Passage provided
Segment Open

A restaurant equipment cleaning crew switched from a pH 12 alkaline degreaser to a citrus d-limonene formulation after a vendor presentation emphasized "green" and "natural" chemistry. Six weeks later, the rubber gaskets on three commercial combi ovens were showing visible swelling and the manufacturer was denying warranty on the door seals. D-limonene is a highly effective solvent degreaser, and it is also an aggressive rubber and elastomer softener. The switch from alkaline to citrus wasn't wrong because citrus degreasers are inferior: it was wrong because no one confirmed rubber compatibility before deployment. That's the first question in degreaser selection, not the last.
How Alkaline and Citrus Degreasers Work
Alkaline degreasers at pH 9 to 13 remove grease and fat through saponification: the alkaline solution reacts with triglycerides (animal fats, cooking oils) to convert them to water-soluble soap and glycerol. This is a chemical transformation, not just dissolution: the fat is actually changed into a different compound that rinses away with water. Saponification is most effective on animal fats and vegetable oils. It is less effective on petroleum-based greases (mineral oils, lubricants) that are not triglycerides and do not saponify readily.
Citrus degreasers rely on d-limonene (a terpene solvent derived from citrus peel) or synthetic citrus-fragrance solvents that act as non-polar solvents. Grease dissolves in the d-limonene phase, and the surfactant system in the formulation then emulsifies the grease-solvent mixture in water for rinsing. This mechanism works on both triglyceride fats and petroleum-based greases, which is why citrus degreasers are effective in industrial and automotive contexts where alkaline chemistry performs poorly. The tradeoff is that d-limonene is itself a VOC in most regulatory frameworks and is aggressive toward rubber, many plastics, and some surface coatings.
The OSHA chemical hazard database and the EPA Safer Choice program both address degreaser chemistry in the context of worker exposure and environmental release, recognizing that effective degreasing often involves solvent or high-alkalinity chemistry that carries occupational and environmental hazard.

Segment Closed

Records provided
Segment Open

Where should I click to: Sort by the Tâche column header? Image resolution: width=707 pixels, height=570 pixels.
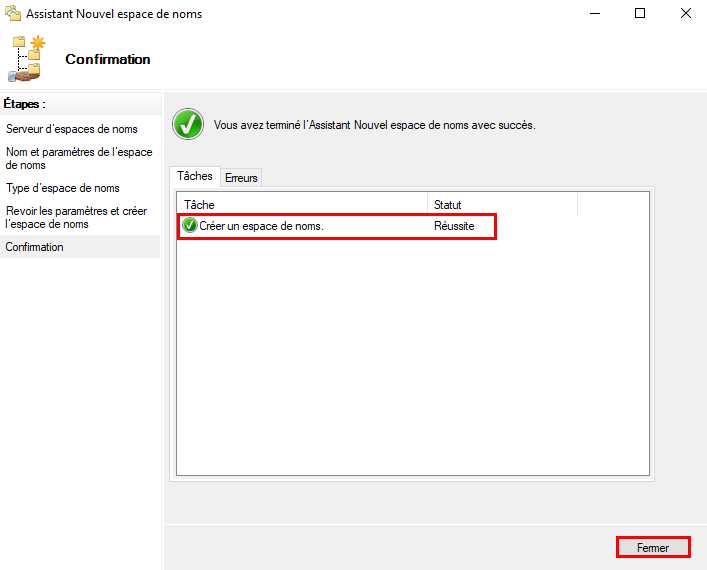coord(300,205)
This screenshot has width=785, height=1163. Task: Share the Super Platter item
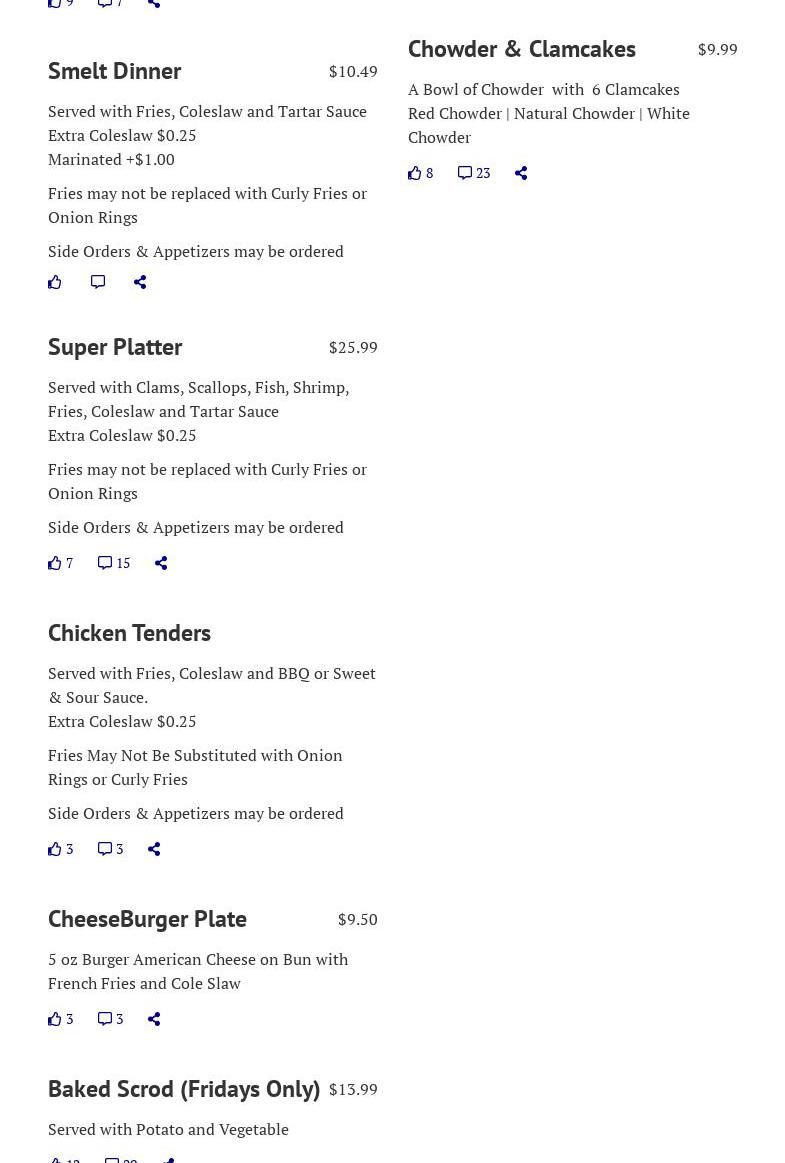click(161, 563)
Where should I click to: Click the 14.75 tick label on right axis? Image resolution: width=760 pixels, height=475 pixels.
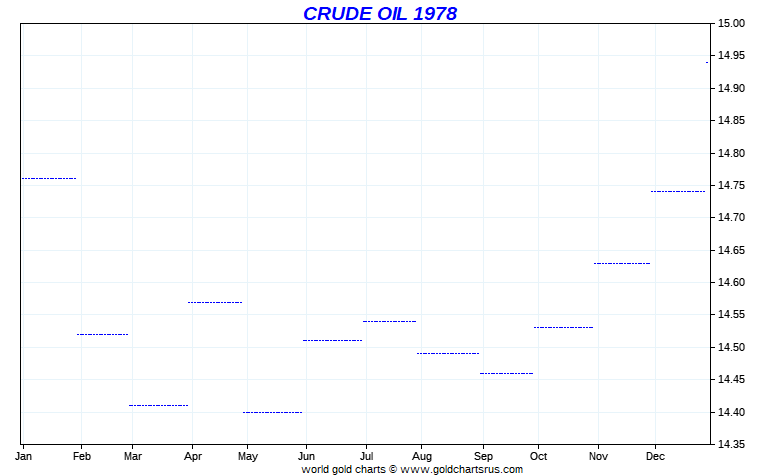tap(731, 185)
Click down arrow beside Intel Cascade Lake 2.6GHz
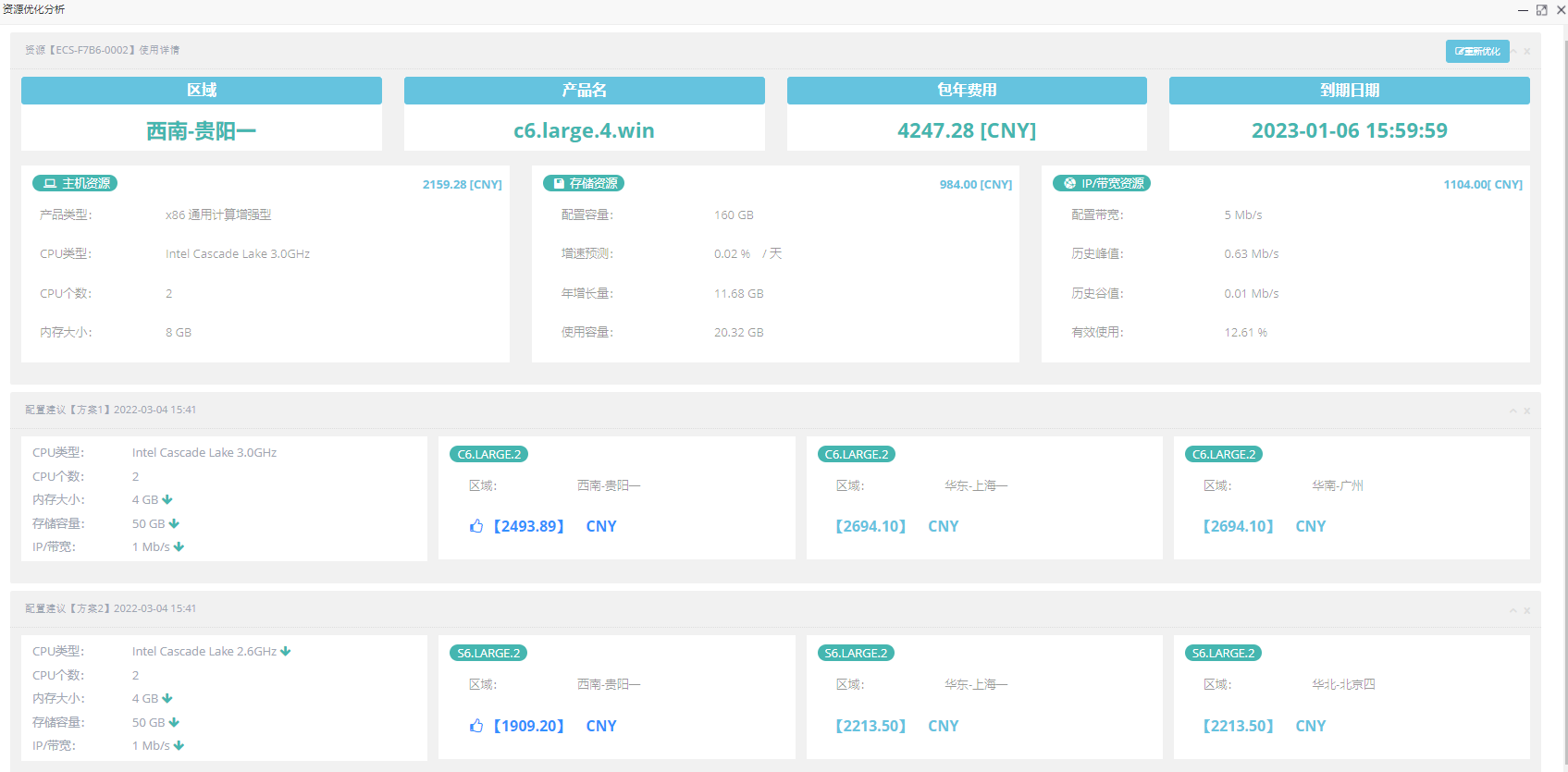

Segment Closed

Task directions
Translate this sentence from the degreaser text into Spanish: "Saponification is most effective on animal fats and vegetable oils." The material was drawn from a different source than the degreaser text.

Written response
La saponificación es más eficaz en grasas animales y aceites vegetales.